Stocks sag again over questions on recession
New York — What's the shape of the recession -- short and mild or long and wild? Wall Street, undecided, sat back and watched last week to see how it develops.
President Carter, for his part, has decided that the recession, which he thinks has "probably" begun, will be short and mild. As Monte Gordon of the Dreyfus Corporation, a mutual fund, noted, however, "There are a lot of people on Wall Street who think there will be a good deal of pain associated with this recession." Some of these stepped away from the trading floor last week and the Dow Jones industrial average sank 28.15 points, closing at 763.40. Trading was very slow.
The market's downward move came while interest rates were falling. The prime rate, the interest rate that banks charge their best customers, was dropped to 19 1/2 percent on Friday by several of the country's leading banks. Analysts expected it to keep dropping over the next several weeks.
Of importance to many investors, Henry Kaufman, general partner and economist for Salomon Brothers, predicted that rates had peaked and "will decline irregularly." However, he added, "The fundamentals for a bond market rally of cyclical proportions . . . are not yet in place."
Still another uncertainity that kept investors on the sidelines last week was the fast-moving scenario involving Iran.

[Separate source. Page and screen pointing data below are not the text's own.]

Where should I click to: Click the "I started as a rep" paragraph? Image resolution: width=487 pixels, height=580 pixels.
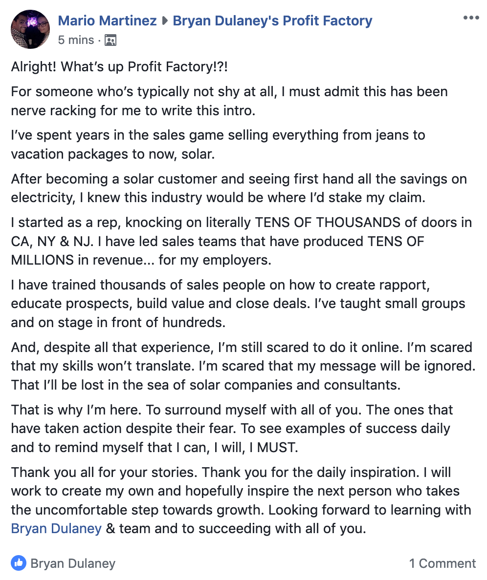click(242, 241)
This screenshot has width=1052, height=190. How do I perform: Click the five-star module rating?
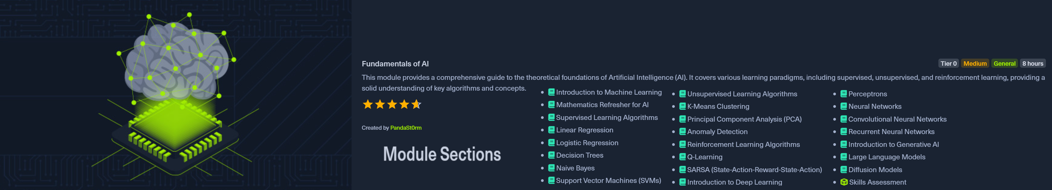[392, 105]
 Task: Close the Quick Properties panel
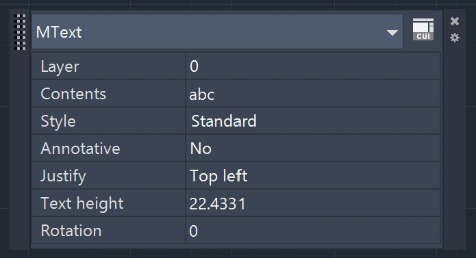(455, 21)
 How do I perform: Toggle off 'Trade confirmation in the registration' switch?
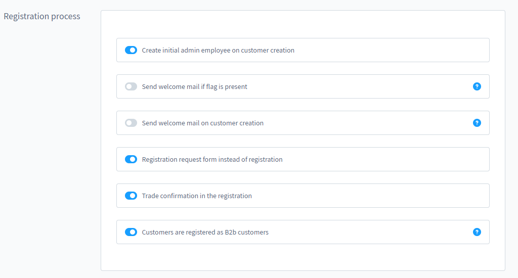click(131, 196)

Hildegard Zagorski, assistant vice-president of Bache Halsey Stuart Shields, Inc., doubts that this conflict will develop into a confrontation between the United States and the Soviet Union , but should it actually do so, it could cause the market to break sharply. Otherwise, she says, investors are mainly preoccupied with the depth and duration of the economic downturn.
To Citibank's economics department, the recession is likely to be more severe than the Carter administration is forecasting. The banks is predicting a decline in real gross national product (the total output of goods and services) of 2 1/2 percent over the next three quarters. Unemployment will rise to 8 percent by year-end, up from a current 6.2 percent. The bank concludes that "the most likely outcome will be a recession of greater severity than the mainline forecast presently calls for."
Mr. Kaufman of Salomon Brothers says he thinks it's still too early to predict te magnitude and duration of the economic contraction. Business spending for inventory and new plant and equipment, he notes, is still propping up the economy. Once it begins to falter, as housing and auto sales have, it will be easier to gauge how long and how far the economy will fall.
John J. McAuley, an economist at Chemical Bank, predicts that the recession will remain in the "moderate" category, but he figures the recovery will be slow and troublesome in 1981. He expects a 2 percent decline in real gross national product this year and a very small increase next year. It will be "average" as far as recessions go, he concludes.
Whatever the recession scenario, most of the economists and analysts are not optimistic about the inflation rate. Mr. Gordon says that as interest rates drop, it should take some pressure off the consumer price index. He expects the index to come down only from 18 percent to 15 percent at first, however. "It's like losing weight," he explains. "Initially, it's easy to shed a few pounds. But getting down under 10 or 11 percent in the inflation rate is going to be much more difficult."
Mrs. Zagorski is expecting the consumer price index to show a 1.3 percent increase for March when it is released this week.
First-quarter earnings started to rattle in for many corporations. The reports showed signs of the economic weakness. Among those reporting lower earnings were General Telephone & Electronics, Champion International, Citicorp, and Northrop. However, Merrill Lynch & Co. said its first-quarter net soared 78 percent.
It was a bad week for the auto stocks. The Detroit-based companies announced eight plant closings last week, including several permanent ones. Chrysler met with some 200 of its lenders in the hopes of finding anther way to bail out of its nearly desperate financial situation.